What this task involves:
Repeat the records below exactly from the line containing "Instruction: Click the color/light/primary/50" to the line containing "Instruction: Click the アンロック処理中 status link", taking in both of those lines. Drop the pictures.

Given entries:
·····
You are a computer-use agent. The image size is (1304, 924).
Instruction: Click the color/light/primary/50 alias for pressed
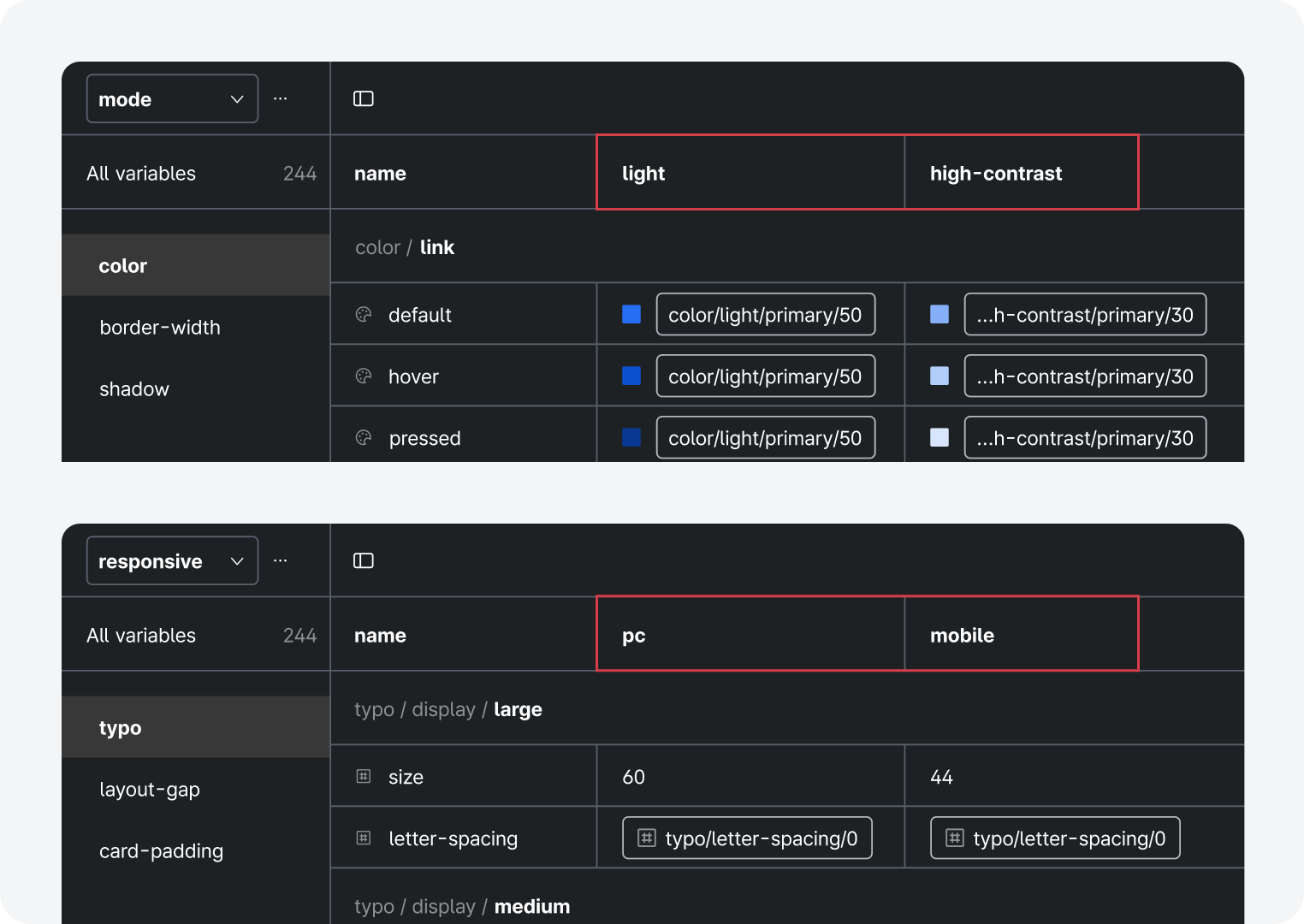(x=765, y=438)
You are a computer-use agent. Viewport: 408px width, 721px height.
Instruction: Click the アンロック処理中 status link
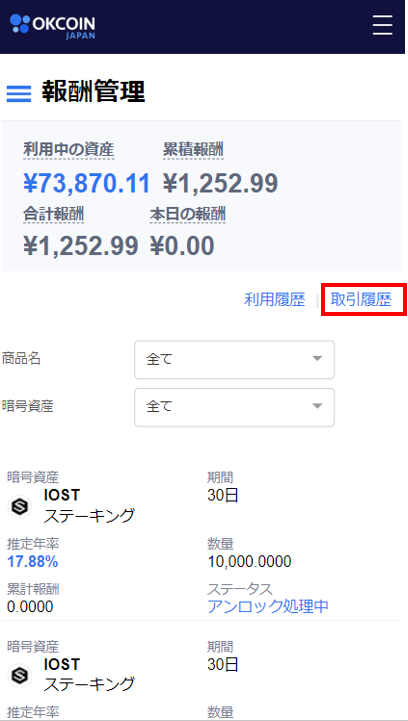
·····
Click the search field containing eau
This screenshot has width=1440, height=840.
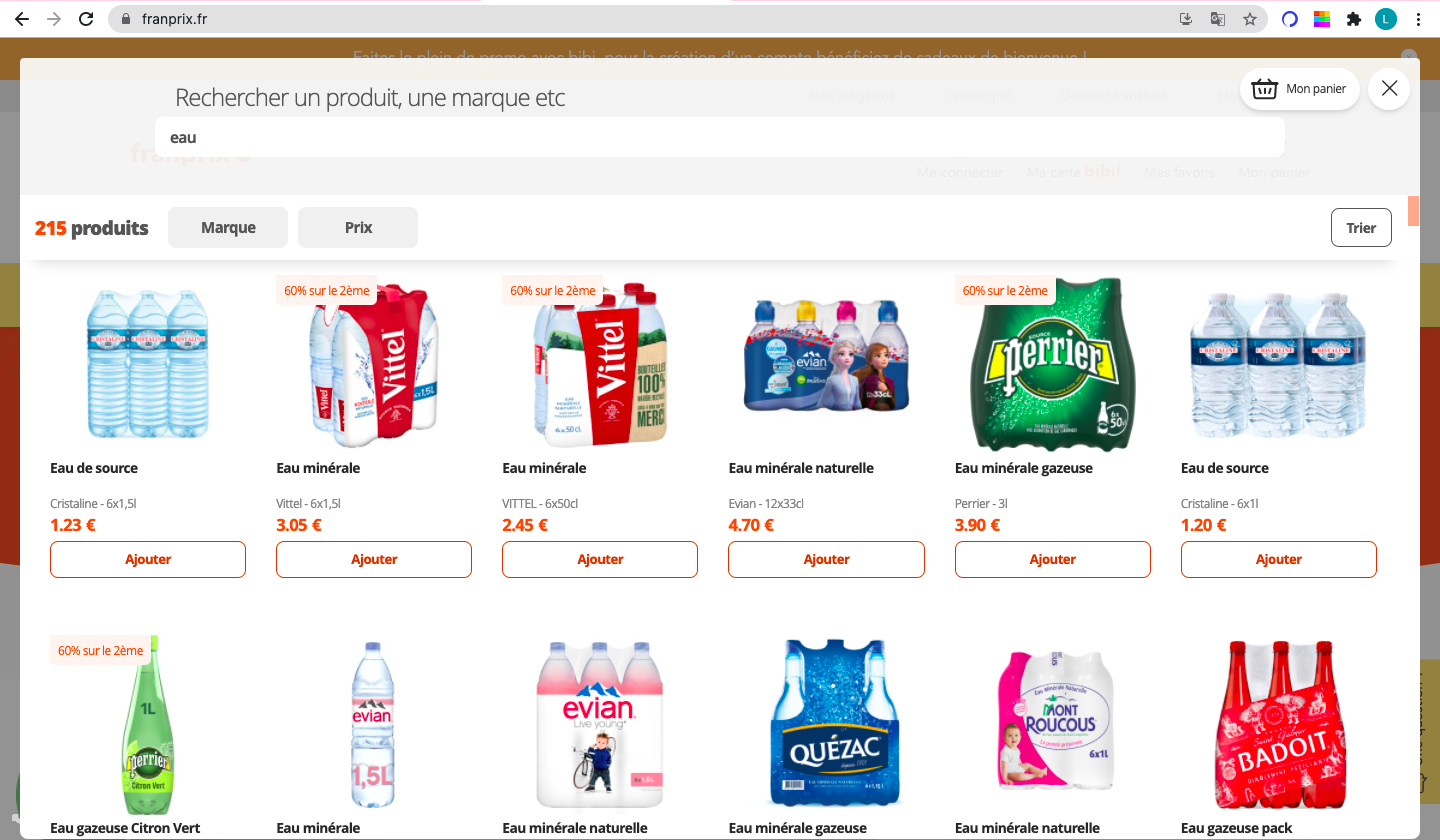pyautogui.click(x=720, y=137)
·····
Answer box:
Instruction: Click the color/light/primary/50 alias for pressed
(x=765, y=438)
You are a computer-use agent. Viewport: 408px width, 721px height.
Instruction: Click the アンロック処理中 status link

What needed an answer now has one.